Cloning 101

Since 1996, when pioneering Scots cloned Dolly the sheep from an adult sheep cell, scientists have cloned mice, cows, goats, pigs, rabbits, cats, rats, deer, mules, horses, and dogs. Yet despite all the success, cloning remains really, really hard to do. Here’s why.

Coaxing Quiescent Cells

Nature makes clones – genetic duplicates – all the time. We call them identical twins. But twins grow according to the DNA code from embryonic stem cells – cells that are supposed to divide and grow into complete adult beings. Cloners try to get the DNA from adult cells to do the same thing.

Unlike stem cells, adult cells have gone through a process called differentiation. This process allows them to specialize into the muscle, bone, skin, and many other types of cells that make up an entire animal. But it also deprives them of the ability to grow into other cell types. Skin cells can only make more skin cells, and muscle cells can only make more muscle cells. They just can’t do anything else.

Cloners attempt to overcome this specialization by using the DNA from quiescent cells. Quiescent cells no longer replicate themselves, which would seem to make them poor candidates for clonal development. But actually, they’re just what Dr. Clone ordered. The DNA in the nucleus of these cells is in its least active state. Because it’s not busy doing anything, it seems to be more amenable to becoming a clone.

Finding a Host

The next step is to find a suitable host cell from another animal to put the quiescent DNA into. As with donor cells, scientists need to choose host cells carefully. With Dolly, they used sheep oocytes, the cells that go on to form the egg cells used in reproduction.
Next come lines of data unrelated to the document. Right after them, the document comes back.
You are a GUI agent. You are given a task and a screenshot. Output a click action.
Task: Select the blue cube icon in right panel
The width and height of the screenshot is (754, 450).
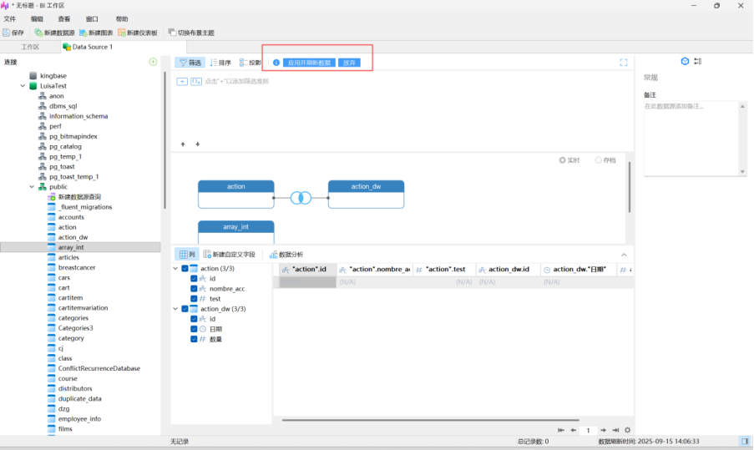pyautogui.click(x=685, y=61)
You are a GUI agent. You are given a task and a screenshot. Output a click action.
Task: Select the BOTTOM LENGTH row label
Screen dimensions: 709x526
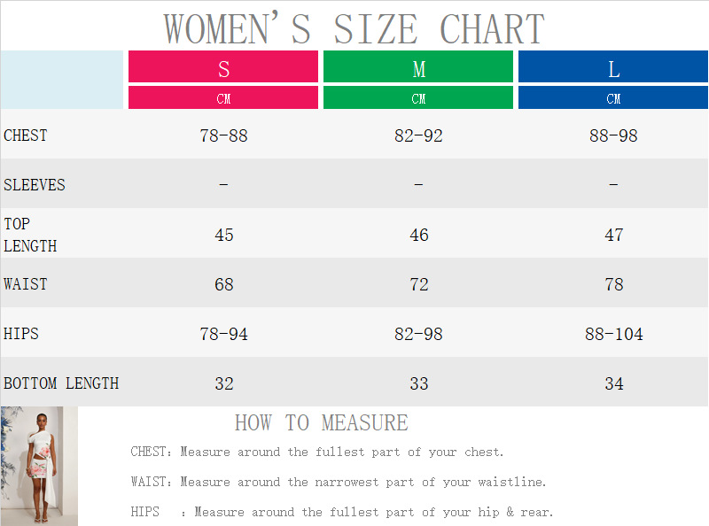[61, 383]
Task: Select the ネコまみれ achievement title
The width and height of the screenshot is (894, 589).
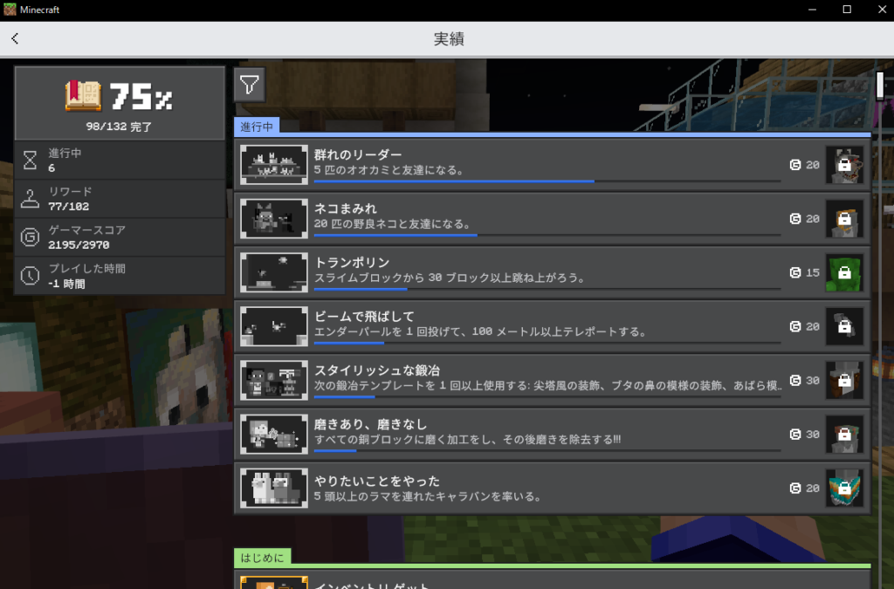Action: coord(346,209)
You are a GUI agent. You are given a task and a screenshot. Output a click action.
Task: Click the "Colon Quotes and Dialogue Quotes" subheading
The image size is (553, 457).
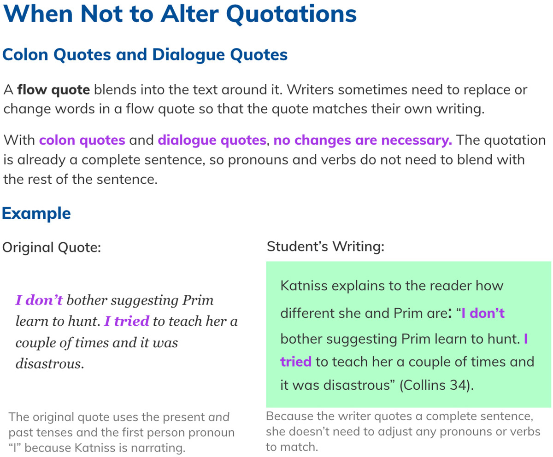(x=145, y=55)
Of course, most cells already have a perfectly good set of DNA residing in their nucleus. Cloners must remove all this DNA before they can insert the new set. They try to suck the old nucleus out and put the new one in, hoping all the while the rest of the cell doesn’t notice.

Failing Countless Times

Even after successfully receiving a new nucleus, which doesn’t happen often, the vast majority of these cells fail to grow into healthy adults. The host oocyte and the new nucleus need to cooperate. The donor DNA has all the information needed to grow the cell into a complete adult being. But it needs the host oocyte to give it a biochemical “incentive” to do so.

Though oocytes are reproductive cells, supposed to grow into complete adults eventually, this doesn’t always work. Genetic conditions in the nucleus and biochemical conditions in the host cell need to be just right for proper growth to occur. If any one of these conditions is missing or just a bit off, the cell fails.

Getting Pregnant

If the cell does start to divide, growing into the tiny ball of cells that marks embryonic development, cloners face the next hurdle: getting a surrogate mother to accept the embryo. The mother must have a specific set of hormonal conditions that synchronize with those in the developing embryo for it to implant itself in her uterus and grow.

The timing has to be just right. And as anyone trying to get pregnant can tell you, it usually isn’t. The result is a success rate of less than 1 percent. But scientists are learning more every year. Many now believe that any animal could be cloned given enough time, even humans. Whether that’s something scientists should do is another story entirely.